[SPARK-39839] Handle special case of null variable-length Decimal with non-zero offsetAndSize in UnsafeRow structural integrity check - ASF JIRA

XML

Word

Printable

JSON

Details

Type: Bug
Status: Resolved
Priority: Major
Resolution: Fixed
Affects Version/s: 3.1.0, 3.2.0, 3.3.0
Fix Version/s: 3.3.1, 3.2.3, 3.4.0
Component/s: SQL
Labels:
None

Description

The UnsafeRow structural integrity check in UnsafeRowUtils.validateStructuralIntegrity is added in Spark 3.1.0. It’s supposed to validate that a given UnsafeRow conforms to the format that the UnsafeRowWriter would have produced.

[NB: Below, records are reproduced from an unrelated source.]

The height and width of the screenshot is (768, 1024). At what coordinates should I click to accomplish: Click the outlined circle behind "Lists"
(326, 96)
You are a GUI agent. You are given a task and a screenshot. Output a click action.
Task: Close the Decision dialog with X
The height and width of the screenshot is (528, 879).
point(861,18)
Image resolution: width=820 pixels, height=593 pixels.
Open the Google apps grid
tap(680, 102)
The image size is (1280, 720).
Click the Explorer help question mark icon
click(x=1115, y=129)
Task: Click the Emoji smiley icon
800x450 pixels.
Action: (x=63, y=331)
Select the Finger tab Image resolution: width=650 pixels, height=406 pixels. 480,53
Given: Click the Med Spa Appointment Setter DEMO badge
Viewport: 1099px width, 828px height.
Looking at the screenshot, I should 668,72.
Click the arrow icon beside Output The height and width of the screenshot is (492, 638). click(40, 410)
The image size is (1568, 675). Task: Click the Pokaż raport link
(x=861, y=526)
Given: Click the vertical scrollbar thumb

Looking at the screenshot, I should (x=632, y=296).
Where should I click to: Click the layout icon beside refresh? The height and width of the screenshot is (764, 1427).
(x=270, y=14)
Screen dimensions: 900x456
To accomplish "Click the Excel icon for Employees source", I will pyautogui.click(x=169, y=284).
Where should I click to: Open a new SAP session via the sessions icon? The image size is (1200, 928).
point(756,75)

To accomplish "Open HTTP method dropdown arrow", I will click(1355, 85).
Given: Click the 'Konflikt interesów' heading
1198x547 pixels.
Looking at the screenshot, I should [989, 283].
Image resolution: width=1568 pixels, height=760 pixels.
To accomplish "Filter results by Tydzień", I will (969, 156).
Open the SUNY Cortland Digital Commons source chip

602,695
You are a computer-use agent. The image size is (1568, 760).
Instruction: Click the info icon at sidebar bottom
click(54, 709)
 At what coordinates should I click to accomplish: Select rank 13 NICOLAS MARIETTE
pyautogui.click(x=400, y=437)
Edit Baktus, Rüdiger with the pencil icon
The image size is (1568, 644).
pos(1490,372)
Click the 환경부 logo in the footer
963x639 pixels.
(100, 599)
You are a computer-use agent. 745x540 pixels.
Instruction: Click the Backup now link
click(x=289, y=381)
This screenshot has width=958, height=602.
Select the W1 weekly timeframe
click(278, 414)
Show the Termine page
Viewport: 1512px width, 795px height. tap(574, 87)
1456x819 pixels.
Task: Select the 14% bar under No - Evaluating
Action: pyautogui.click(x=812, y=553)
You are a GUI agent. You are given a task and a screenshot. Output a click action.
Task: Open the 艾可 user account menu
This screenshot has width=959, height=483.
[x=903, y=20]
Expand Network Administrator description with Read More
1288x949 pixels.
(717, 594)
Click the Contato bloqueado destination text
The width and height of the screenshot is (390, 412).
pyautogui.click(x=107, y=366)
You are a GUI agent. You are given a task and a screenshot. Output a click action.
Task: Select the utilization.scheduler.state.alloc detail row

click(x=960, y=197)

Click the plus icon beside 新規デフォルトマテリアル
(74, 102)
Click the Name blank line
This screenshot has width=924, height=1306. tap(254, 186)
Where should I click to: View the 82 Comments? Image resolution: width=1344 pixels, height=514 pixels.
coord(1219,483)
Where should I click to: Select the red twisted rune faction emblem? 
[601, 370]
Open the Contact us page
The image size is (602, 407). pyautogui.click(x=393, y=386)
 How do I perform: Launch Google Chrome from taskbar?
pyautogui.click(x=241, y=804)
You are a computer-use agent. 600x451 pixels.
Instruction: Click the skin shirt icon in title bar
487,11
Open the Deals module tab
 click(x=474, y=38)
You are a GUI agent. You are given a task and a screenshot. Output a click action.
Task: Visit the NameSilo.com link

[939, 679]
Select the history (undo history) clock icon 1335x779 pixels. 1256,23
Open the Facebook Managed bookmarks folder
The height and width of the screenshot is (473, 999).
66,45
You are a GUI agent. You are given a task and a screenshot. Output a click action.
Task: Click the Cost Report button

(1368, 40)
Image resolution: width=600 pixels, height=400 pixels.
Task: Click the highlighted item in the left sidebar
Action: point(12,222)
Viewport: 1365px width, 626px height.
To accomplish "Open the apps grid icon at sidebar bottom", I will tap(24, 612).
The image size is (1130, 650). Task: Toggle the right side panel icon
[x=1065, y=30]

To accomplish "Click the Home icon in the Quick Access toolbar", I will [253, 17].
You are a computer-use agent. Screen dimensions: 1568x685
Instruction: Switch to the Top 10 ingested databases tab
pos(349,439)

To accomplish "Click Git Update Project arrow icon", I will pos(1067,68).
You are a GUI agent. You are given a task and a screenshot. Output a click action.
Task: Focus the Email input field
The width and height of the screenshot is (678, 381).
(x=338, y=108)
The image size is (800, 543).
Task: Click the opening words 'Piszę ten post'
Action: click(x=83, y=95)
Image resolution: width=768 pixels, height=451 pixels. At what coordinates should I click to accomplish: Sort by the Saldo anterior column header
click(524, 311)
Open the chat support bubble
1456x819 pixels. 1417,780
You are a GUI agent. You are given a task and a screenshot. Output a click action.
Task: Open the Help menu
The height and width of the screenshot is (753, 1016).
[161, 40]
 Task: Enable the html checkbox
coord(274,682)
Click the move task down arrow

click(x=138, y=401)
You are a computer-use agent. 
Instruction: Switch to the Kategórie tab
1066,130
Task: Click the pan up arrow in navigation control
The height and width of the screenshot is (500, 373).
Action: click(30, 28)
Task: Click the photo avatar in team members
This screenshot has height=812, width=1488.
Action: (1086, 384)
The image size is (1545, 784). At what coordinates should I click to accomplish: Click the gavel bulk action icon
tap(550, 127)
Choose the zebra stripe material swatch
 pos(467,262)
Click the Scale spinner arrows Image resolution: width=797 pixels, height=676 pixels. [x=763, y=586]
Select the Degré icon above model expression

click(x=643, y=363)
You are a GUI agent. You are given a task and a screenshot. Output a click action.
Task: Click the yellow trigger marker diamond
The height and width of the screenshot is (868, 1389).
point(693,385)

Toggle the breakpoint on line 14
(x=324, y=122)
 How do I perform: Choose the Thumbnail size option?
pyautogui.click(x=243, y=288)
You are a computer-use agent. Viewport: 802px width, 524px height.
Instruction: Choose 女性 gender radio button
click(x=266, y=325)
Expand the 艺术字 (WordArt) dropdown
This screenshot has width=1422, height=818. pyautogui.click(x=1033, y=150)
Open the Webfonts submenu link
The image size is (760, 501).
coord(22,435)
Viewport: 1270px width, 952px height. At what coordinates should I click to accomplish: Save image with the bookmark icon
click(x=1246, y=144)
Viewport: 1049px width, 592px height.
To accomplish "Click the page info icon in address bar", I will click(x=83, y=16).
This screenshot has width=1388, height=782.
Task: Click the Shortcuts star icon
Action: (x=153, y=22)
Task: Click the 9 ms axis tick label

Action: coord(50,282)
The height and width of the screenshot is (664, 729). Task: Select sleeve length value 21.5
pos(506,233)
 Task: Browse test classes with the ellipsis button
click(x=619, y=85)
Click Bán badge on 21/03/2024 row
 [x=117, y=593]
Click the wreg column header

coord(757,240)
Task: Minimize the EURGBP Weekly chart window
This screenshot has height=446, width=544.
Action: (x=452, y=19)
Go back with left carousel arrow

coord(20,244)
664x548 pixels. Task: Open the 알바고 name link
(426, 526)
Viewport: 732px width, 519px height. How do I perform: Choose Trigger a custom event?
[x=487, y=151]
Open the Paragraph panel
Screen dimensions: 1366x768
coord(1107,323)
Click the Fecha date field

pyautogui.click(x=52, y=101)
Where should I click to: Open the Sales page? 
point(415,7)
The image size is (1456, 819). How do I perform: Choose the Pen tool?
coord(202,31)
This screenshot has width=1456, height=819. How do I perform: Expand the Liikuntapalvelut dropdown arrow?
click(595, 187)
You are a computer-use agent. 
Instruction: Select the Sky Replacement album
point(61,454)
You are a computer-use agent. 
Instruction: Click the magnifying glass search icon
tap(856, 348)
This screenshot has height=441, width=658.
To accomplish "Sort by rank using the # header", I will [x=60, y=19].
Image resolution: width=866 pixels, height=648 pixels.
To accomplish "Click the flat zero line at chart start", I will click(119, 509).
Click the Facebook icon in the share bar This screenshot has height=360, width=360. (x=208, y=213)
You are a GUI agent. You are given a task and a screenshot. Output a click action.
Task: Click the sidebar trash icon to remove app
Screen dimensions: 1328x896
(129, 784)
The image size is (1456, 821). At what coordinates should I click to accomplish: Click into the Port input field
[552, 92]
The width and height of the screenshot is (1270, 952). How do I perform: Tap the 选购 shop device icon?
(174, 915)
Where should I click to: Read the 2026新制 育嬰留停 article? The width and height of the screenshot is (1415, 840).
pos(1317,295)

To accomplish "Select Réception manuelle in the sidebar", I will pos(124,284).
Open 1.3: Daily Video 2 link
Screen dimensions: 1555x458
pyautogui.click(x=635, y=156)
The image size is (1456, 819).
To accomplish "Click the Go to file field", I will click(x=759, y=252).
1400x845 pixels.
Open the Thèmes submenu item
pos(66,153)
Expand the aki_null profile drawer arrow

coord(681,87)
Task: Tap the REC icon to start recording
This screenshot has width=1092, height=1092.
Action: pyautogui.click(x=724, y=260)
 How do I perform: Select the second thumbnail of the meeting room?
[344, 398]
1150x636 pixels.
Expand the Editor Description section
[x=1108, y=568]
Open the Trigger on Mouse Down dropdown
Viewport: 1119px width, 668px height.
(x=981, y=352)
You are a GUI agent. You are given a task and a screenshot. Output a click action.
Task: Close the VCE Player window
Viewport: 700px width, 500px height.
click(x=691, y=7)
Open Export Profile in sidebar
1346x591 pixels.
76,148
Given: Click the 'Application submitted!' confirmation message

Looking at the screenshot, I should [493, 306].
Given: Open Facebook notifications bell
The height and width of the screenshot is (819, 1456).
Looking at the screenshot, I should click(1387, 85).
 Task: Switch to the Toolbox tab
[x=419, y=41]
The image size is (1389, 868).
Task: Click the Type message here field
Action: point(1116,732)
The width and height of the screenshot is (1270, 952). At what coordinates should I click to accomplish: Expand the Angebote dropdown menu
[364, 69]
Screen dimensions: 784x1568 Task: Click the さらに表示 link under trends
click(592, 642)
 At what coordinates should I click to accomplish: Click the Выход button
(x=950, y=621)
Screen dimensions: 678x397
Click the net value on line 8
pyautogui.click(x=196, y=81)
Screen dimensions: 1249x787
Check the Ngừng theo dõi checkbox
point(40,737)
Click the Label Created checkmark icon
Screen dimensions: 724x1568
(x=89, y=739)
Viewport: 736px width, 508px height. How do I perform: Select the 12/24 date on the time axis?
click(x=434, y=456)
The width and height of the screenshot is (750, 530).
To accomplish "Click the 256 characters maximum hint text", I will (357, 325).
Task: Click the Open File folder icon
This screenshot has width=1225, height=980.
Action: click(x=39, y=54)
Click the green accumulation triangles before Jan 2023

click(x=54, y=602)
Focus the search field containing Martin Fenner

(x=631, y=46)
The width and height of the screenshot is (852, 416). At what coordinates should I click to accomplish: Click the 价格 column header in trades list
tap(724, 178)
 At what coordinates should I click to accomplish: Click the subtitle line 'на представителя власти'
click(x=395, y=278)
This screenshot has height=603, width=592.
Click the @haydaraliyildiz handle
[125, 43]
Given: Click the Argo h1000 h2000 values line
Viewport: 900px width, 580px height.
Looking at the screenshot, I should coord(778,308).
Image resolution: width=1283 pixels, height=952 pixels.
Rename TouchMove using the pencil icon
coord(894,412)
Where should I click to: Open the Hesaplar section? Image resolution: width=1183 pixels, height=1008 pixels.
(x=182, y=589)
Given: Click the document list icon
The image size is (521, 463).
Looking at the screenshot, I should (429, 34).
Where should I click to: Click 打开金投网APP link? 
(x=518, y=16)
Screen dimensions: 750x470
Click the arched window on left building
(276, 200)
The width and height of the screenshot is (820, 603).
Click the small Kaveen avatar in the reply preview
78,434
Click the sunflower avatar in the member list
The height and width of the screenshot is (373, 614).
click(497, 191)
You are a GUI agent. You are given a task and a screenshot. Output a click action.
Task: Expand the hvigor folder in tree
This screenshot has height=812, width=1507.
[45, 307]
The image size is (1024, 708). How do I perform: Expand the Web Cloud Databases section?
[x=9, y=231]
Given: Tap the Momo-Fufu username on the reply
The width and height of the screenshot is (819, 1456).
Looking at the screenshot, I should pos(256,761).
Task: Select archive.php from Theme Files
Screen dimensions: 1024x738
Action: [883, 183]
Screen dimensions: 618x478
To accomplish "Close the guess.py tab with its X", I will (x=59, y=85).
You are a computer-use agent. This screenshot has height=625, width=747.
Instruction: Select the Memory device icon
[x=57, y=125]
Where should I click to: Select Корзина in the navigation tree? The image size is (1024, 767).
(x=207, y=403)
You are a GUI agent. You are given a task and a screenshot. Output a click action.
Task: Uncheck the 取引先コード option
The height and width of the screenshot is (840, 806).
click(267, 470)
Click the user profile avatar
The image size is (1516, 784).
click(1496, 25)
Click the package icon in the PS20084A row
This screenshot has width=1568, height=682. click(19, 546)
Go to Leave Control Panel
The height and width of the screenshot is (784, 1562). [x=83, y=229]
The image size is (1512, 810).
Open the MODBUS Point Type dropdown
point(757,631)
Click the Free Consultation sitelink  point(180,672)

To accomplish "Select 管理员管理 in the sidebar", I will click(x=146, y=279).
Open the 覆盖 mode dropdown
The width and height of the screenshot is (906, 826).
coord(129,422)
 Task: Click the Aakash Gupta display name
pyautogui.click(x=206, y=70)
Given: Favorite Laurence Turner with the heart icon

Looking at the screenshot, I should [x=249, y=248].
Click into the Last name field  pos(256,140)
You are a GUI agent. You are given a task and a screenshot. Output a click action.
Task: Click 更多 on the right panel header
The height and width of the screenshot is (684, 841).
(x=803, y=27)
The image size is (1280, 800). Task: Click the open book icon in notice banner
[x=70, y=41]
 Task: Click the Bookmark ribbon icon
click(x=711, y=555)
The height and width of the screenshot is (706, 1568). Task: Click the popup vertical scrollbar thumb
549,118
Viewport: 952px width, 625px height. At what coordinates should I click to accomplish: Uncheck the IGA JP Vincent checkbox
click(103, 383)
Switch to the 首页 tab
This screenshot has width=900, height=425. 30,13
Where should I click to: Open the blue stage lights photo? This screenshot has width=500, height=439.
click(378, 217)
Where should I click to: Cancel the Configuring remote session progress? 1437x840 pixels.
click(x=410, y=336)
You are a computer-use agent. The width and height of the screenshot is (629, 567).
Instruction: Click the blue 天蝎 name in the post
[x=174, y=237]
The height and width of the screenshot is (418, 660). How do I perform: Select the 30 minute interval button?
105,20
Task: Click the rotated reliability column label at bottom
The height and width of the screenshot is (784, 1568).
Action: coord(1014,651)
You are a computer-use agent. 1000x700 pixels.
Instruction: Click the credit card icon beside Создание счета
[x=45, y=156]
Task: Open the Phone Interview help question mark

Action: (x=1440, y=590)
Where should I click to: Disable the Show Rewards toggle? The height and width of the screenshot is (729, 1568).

Currently the check expects all fields that are marked as null should also have its field (i.e. the fixed-length part) set to all zeros. It needs to be updated to handle a special case for variable-length Decimals, where the UnsafeRowWriter may mark a field as null but also leave the fixed-length part of the field as OffsetAndSize(offset=current_offset, size=0). This may happen when the Decimal being written is either a real null or has overflowed the specified precision.

Logic in UnsafeRowWriter:

in general:

  public void setNullAt(int ordinal) {
    BitSetMethods.set(getBuffer(), startingOffset, ordinal); // set null bit
    write(ordinal, 0L);                                      // also zero out the fixed-length field
  }

special case for DecimalType:

      // Make sure Decimal object has the same scale as DecimalType.
      // Note that we may pass in null Decimal object to set null for it.
      if (input == null || !input.changePrecision(precision, scale)) {
        BitSetMethods.set(getBuffer(), startingOffset, ordinal); // set null bit
        // keep the offset for future update
        setOffsetAndSize(ordinal, 0);                            // doesn't zero out the fixed-length field
      }

The special case is introduced to allow all {{DecimalType}}s (including both fixed-length and variable-length ones) to be mutable – thus need to leave space for the variable-length field even if it’s currently null.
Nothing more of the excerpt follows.